■ Objetivo A
Renomeie "Luhmann" para "Habermas" e reproduza o artigo desde "Pedro Álvares de" até "do tecido social." com essa troca.

Luís Lavoura disse...

Concordo plenamente com NG.

Pedro Álvares de Carvalho disse...

Caro Sr. Embaixador.
Lamento, sinceramente, essa situação em que o querem envolver. Infelizmente, digo-o há muito, Portugal é demasiado pequeno, paroquial, falta-lhe a complexidade sistémica que Niklas Luhmann identificava como condição do manutenção cogente e progresso das sociedades.
Nada conta, pelo contrário, tudo a favor do chamado "quarto poder". Bem e lealmente utilizado é um outro elemento de controlo dos outros três poderes soberanos e desempenhava (como magistralmente Luhmann, mais uma vez, explicava. A pena é que eu tenha que escrever esta palavra no passado) o importante papel de criar uma realidade comum partilhada, parcialmente ilusória que fosse mas, ainda assim, essencial para a cogência do tecido social.
O problema português é que a debilidade económica dos grupos de comunicação social obriga-os a serem serventuários de certos stackeholders muitas vezes escondidos, por um lado e, por outro, a usarem o escândalo, a pura maledicência, para agarrar os leitores. Quanto pior, mais sangrento ou provador de indignação, for o noticiado, tanto melhor.
Outro problema português é que a característica paroquial do pais, quer em dimensão quer sobretudo, nas relações entre os subsistemas soberanos entre si interdependentes mas, do ponto de vista do dever-ser, também entre si bem separados e autónomos.

■ Registos guardados
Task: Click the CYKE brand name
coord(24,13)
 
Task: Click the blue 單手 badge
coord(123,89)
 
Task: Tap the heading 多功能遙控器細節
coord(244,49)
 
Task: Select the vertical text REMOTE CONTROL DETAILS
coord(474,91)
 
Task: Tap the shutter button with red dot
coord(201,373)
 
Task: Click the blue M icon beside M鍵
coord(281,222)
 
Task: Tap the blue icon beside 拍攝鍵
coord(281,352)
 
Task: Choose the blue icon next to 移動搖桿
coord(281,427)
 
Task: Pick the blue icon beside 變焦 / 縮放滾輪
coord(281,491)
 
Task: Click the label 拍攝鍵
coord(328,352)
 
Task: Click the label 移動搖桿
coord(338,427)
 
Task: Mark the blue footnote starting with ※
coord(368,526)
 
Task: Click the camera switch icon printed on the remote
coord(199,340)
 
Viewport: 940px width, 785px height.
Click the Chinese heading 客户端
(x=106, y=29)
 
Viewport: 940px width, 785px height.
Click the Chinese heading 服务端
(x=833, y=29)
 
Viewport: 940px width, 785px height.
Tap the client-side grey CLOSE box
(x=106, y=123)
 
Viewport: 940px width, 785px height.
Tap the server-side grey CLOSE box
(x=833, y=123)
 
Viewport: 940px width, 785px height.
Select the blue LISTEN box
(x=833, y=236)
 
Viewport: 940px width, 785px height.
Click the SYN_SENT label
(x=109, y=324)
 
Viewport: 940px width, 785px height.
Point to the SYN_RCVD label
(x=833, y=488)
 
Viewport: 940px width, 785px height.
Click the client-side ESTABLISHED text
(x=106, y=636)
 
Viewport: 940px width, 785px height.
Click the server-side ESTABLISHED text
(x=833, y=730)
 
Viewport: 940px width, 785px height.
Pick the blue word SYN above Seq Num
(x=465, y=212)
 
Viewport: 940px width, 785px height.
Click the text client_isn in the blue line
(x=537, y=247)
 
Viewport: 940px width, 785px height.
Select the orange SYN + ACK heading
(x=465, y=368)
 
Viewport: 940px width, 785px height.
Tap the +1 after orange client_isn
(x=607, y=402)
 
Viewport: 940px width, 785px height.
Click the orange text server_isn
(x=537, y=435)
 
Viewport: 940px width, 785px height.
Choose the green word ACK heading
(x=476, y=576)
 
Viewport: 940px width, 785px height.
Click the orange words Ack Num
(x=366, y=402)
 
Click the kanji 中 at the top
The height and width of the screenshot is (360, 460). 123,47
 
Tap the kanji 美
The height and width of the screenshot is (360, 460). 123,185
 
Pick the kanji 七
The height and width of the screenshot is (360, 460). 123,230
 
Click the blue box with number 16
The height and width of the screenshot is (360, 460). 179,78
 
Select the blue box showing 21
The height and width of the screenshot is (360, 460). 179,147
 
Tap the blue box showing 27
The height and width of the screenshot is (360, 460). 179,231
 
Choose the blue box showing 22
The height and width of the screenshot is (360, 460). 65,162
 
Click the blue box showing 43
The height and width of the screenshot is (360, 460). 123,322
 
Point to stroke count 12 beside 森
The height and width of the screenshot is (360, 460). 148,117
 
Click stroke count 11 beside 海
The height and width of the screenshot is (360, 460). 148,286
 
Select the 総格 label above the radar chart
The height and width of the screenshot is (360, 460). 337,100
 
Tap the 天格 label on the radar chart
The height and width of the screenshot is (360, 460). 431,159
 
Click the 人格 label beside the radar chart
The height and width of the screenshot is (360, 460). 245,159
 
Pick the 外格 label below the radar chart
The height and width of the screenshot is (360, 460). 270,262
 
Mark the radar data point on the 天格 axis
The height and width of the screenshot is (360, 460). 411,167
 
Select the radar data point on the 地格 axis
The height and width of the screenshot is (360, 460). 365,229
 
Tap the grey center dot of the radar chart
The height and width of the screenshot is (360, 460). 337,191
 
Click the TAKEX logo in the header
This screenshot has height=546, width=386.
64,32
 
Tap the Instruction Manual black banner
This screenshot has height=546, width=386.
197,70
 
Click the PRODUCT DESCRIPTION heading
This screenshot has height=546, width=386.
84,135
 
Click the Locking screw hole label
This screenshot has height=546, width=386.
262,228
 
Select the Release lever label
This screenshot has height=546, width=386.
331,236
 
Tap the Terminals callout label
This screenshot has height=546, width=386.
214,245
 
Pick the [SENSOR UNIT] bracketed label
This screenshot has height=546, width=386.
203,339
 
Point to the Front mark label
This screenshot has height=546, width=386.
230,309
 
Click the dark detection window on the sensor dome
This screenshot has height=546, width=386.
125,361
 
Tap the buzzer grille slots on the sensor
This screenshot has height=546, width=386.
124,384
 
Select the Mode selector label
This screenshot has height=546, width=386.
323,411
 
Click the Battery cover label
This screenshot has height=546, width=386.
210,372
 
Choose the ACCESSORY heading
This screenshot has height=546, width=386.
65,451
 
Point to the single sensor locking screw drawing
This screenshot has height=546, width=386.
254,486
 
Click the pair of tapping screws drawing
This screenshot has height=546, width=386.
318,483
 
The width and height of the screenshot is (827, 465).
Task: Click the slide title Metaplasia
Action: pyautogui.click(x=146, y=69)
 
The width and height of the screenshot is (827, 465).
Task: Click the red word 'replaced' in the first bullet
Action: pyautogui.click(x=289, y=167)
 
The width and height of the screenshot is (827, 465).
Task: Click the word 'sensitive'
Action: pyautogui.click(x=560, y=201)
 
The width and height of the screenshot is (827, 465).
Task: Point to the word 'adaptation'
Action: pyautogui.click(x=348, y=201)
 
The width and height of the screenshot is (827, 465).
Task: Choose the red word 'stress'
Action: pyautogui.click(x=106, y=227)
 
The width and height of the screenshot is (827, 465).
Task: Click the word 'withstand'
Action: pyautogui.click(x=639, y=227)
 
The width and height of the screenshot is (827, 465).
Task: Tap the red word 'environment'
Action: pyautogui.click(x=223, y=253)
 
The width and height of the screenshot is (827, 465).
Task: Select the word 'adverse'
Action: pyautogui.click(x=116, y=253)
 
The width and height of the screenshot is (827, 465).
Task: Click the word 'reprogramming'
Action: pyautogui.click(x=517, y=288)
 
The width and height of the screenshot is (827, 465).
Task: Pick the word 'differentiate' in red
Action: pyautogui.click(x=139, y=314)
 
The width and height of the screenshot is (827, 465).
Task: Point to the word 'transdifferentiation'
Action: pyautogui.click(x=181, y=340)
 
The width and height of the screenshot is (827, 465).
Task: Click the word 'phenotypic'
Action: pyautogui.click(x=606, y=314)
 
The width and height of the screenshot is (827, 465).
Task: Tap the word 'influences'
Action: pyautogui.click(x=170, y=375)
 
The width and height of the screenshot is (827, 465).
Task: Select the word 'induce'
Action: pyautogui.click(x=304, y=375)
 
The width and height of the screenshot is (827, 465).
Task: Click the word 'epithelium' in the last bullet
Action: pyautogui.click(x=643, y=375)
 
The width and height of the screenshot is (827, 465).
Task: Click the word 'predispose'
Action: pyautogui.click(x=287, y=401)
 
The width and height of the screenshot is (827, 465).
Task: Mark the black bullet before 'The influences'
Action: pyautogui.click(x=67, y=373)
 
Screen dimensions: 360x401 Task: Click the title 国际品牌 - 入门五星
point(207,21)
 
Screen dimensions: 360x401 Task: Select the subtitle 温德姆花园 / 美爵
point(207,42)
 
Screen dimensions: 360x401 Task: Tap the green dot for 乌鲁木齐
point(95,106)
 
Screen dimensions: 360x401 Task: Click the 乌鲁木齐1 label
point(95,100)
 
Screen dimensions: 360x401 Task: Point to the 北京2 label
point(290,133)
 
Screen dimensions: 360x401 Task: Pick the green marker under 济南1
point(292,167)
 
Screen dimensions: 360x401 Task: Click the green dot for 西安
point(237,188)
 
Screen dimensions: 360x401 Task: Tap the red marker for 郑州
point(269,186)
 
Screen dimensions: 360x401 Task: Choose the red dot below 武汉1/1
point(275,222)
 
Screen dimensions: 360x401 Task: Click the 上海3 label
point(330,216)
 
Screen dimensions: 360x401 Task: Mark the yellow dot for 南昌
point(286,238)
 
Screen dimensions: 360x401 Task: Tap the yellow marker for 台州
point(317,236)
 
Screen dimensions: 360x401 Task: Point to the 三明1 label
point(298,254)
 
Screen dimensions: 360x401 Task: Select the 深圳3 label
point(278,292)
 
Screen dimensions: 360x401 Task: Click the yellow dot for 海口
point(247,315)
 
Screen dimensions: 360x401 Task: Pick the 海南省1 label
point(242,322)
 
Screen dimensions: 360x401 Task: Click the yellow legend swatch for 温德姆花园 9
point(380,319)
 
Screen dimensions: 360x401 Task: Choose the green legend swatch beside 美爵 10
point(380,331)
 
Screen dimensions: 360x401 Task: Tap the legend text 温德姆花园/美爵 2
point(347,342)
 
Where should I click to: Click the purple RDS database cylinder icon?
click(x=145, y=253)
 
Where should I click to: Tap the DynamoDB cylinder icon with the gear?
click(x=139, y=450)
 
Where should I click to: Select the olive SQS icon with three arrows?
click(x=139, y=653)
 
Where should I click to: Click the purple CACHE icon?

■ Objetivo B
Extraia dos registos todas as linhas que contêm a cadeia "温德姆花园", distinguindo maiúsculas de minúsculas.

■ Resolução A
Pedro Álvares de Carvalho disse...

Caro Sr. Embaixador.
Lamento, sinceramente, essa situação em que o querem envolver. Infelizmente, digo-o há muito, Portugal é demasiado pequeno, paroquial, falta-lhe a complexidade sistémica que Niklas Habermas identificava como condição do manutenção cogente e progresso das sociedades.
Nada conta, pelo contrário, tudo a favor do chamado "quarto poder". Bem e lealmente utilizado é um outro elemento de controlo dos outros três poderes soberanos e desempenhava (como magistralmente Habermas, mais uma vez, explicava. A pena é que eu tenha que escrever esta palavra no passado) o importante papel de criar uma realidade comum partilhada, parcialmente ilusória que fosse mas, ainda assim, essencial para a cogência do tecido social.

■ Resolução B
Screen dimensions: 360x401 Task: Select the subtitle 温德姆花园 / 美爵
Screen dimensions: 360x401 Task: Click the yellow legend swatch for 温德姆花园 9
Screen dimensions: 360x401 Task: Tap the legend text 温德姆花园/美爵 2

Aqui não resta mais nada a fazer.